In just two relaxing days, I walked through a virgin forest of tall oaks and fallen mossy trees. I walked along long vineyards, stretched across the hilly landscape of the Lower Sava region. I explored Medieval castles to learn about Trappist monks. I drank chocolate wine, and ate locally produced food that simply melts in the mouth. I was treated to local wine Cviček and home-made salami by friendly locals. I spent the night in a remote B&B in the midst of vineyards. And I drank a cup of tea in a hostel run by the ex-gold-medal Olympic athlete Primož Kozmus. Kind of awesome, right?
Old-Growth Krakov Forest
40 hectares in size and among the most important wetlands in Slovenia, the Krakov Forest is the only low-altitude preserved forest and the nesting choice for some forty endangered birds like the black stork and a few sorts of eagle, and other wildlife. Part of a larger 3,000 ha oak forest, the good news is you can take the 8-km Resslova Trail, which separates the preserved forest from its normally managed counterpart, and truly perceive the difference between the two. On one side of the trail, the ground is covered with huge decaying mossy trunks, while the living trees are tall and old, with the largest one measuring seven meters in girth, and estimated to be 350 years old – the Cvelbar Oak. On the other side, the forest is clean and the trees younger and thinner.
The virgin Krakov Forest was a real treat and easily my favorite bit of the two-day Krško adventure. Wild and pristine, it’s supposed to be even more fascinating when it fills with water after longer periods of rain, making it almost impossible to pass due to the wet marshy ground.
“Č’bular” Onion Walk
As part of the Autumn Posavje Hiking Festival, holding organized hikes throughout the Posavje Region in crisp fall days, I took part in the 10-km Č’bular Walk on the so-called Onion Trail. It follows the historic trails of their great (…) grandmothers, who used to walk it in order to sell onions, the traditional sort grown only in Raka.
Since the trail passes the Old-Growth Krakov Forest and the Č’bular Walk has turned into an annual event over the past 17 years, it has supposedly witnessed anything from loads of snow to knee-deep mud, while the farmers along the trail are already accustomed to generously offering all participants home-made salami, cheese, bread, wine, tea, and cake. With such welcoming vibes, one doesn’t question why over two hundred people participated in the walk on a freezing cloudy day!
Grmada and Sremič Hike
At 488 m elevation, Grmada stands as the highest point of the Sremič Hill and is the preferred hiking and trail-running destination for the locals. My hike started in Brestanica, an old settlement of currently less than 1,000 inhabitants a few kilometers from Krško, followed a historic Trappists Trail through the forest up Sremič, where the monks kept their vineyards, then went along a scenic road up to Grmada, and down to the other side of the hill directly to a fine restaurant called Tri Lučke. Talk about a great way to end a wonderful hike!

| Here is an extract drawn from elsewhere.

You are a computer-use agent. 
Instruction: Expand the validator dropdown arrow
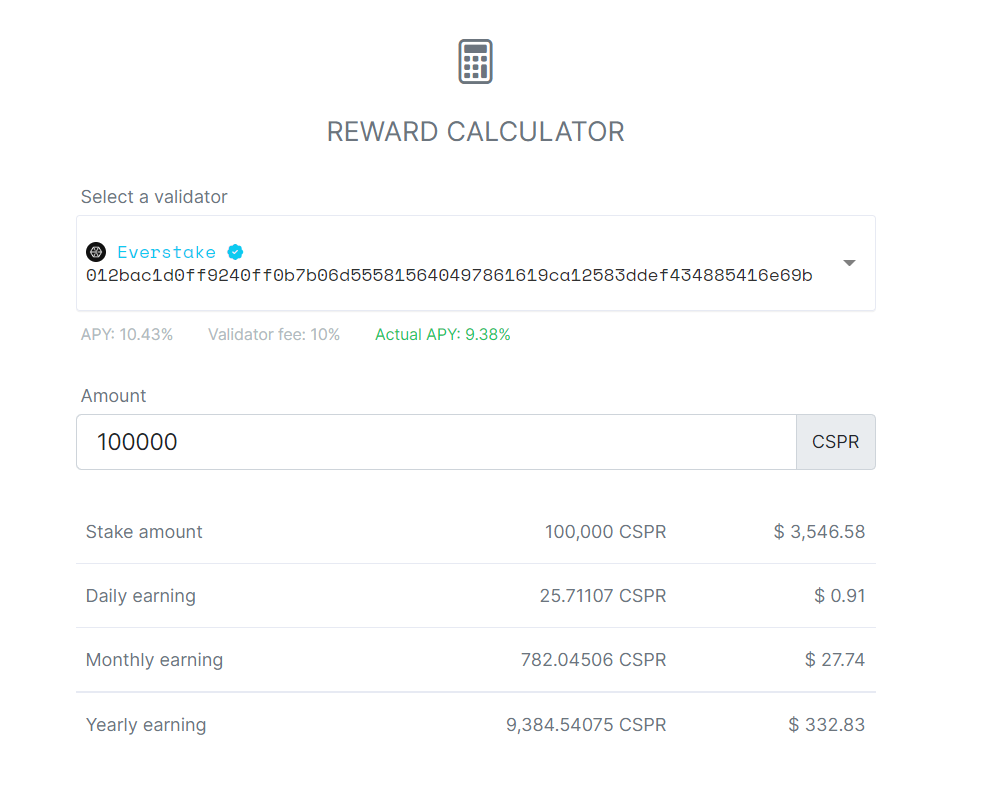[x=849, y=263]
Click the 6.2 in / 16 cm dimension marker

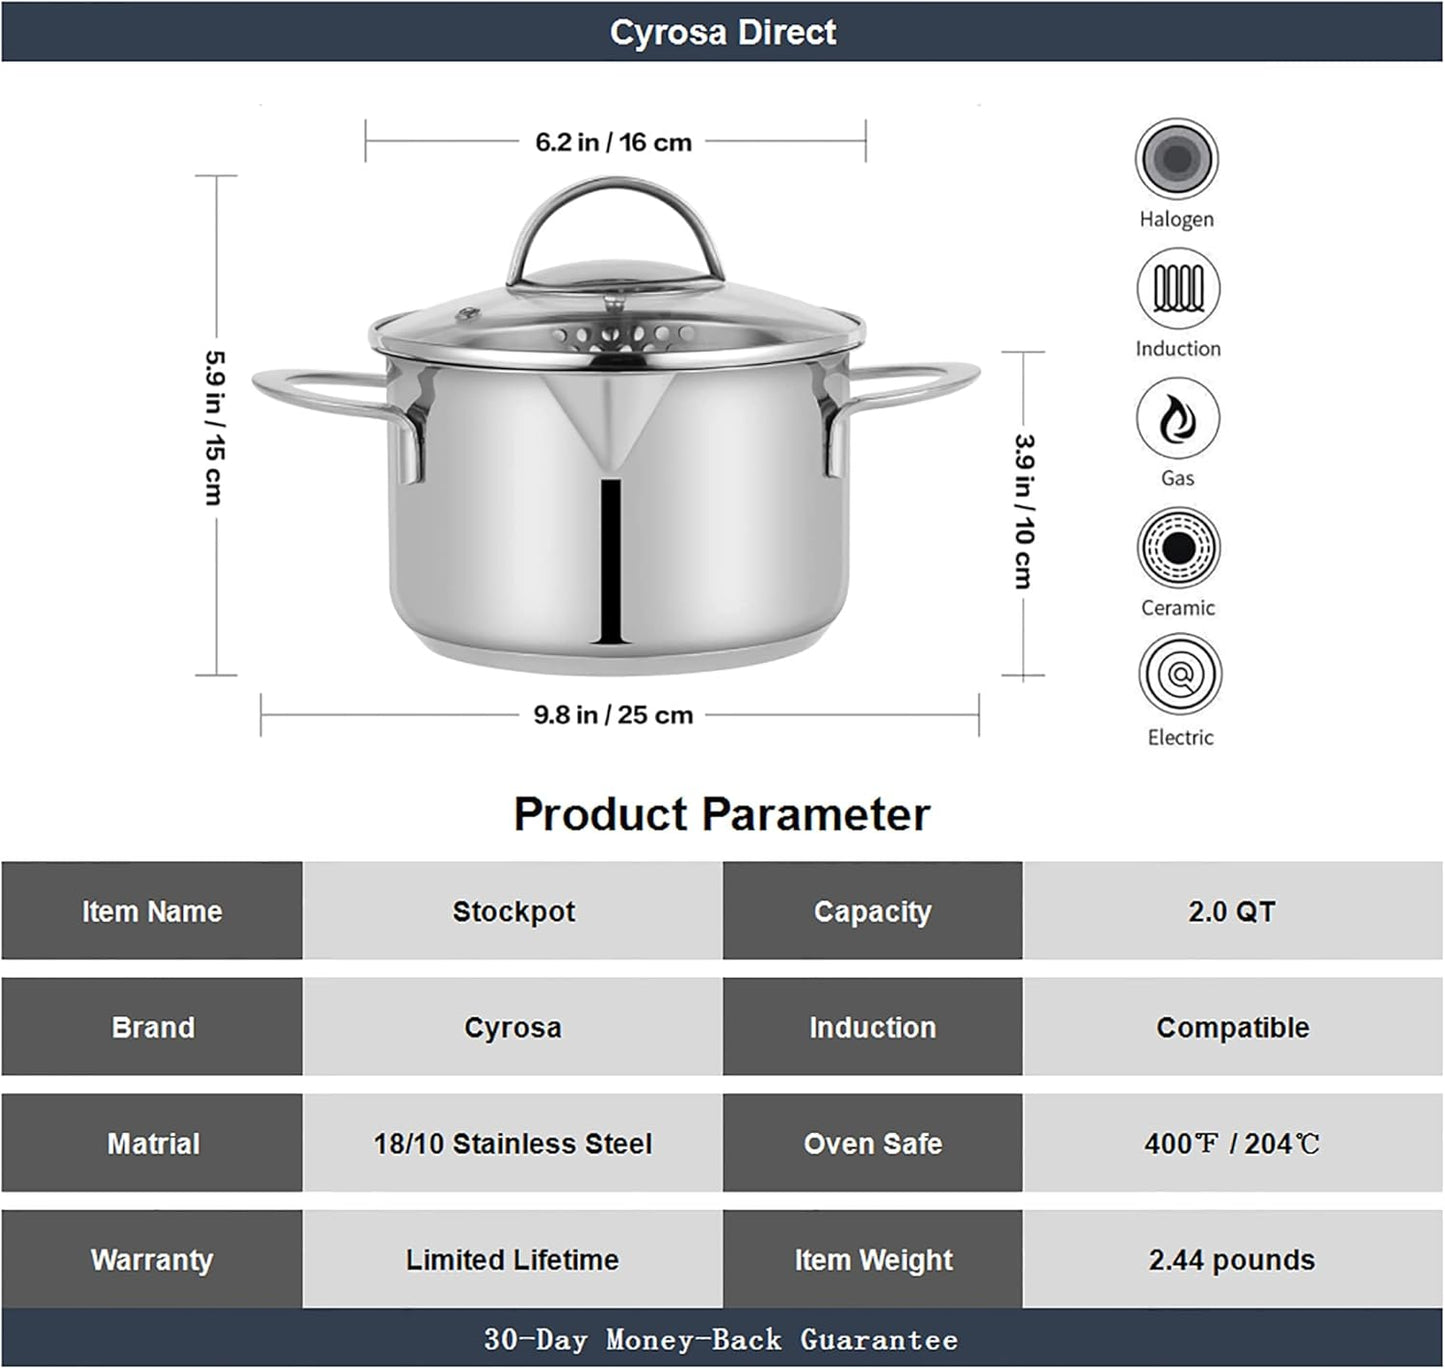(x=613, y=142)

Rajhenburg Castle and Chocolate
Even if you’re not into castles, you’re going to love this one! Built in the 12th century, it was first run by important families and individuals like Archbishop Konrad of Salzburg. In 1881, Trappist monks from France took over the castle, bringing considerable progress to the castle and the surrounding area. While the monks lived an extremely modest life, not being allowed to communicate with each other except for using their hands, they made everything they needed by themselves (like wooden clogs and simple clothes), and were only allowed to treat themselves to some wine; their impact was huge. Their main products such as the Trappist cheese, Imperial chocolate and liqueur used to be sold Europe-wide, whereas the Trappist cheese brand sells in superstores even nowadays.
However, the Trappists were not only famous for their cheese, chocolate and liqueur, but also for adopting transformative innovations like the telephone and electricity years before the others. The first tractor introduced into the region? By Trappist monks, for sure!
Unfortunately, the German authorities took control over the castle in 1941 and transformed it into a deportation camp for Slovenes. From Rajhenburg Castle, about 65,000 Slovenes were deported out of the 80,000 altogether. Today, after a complete renovation a few years back, the castle goes well beyond a classic museum. Just to name a few, one can see contemporary exhibitions, concerts, have a traditional wedding, while they also organize workshops for schools.
All in all, Krško was a treat! Packed with history and placed in a unique landscape of untouched forests and green rolling hills, it is a must to visit and explore the thousand things they have to offer. Treat yourself to a fun outdoor weekend, try the local delicacies, do the Onion Walk, or, even better, join the upcoming Cviček Walk from Raka on St. Nicholas. Enjoy it!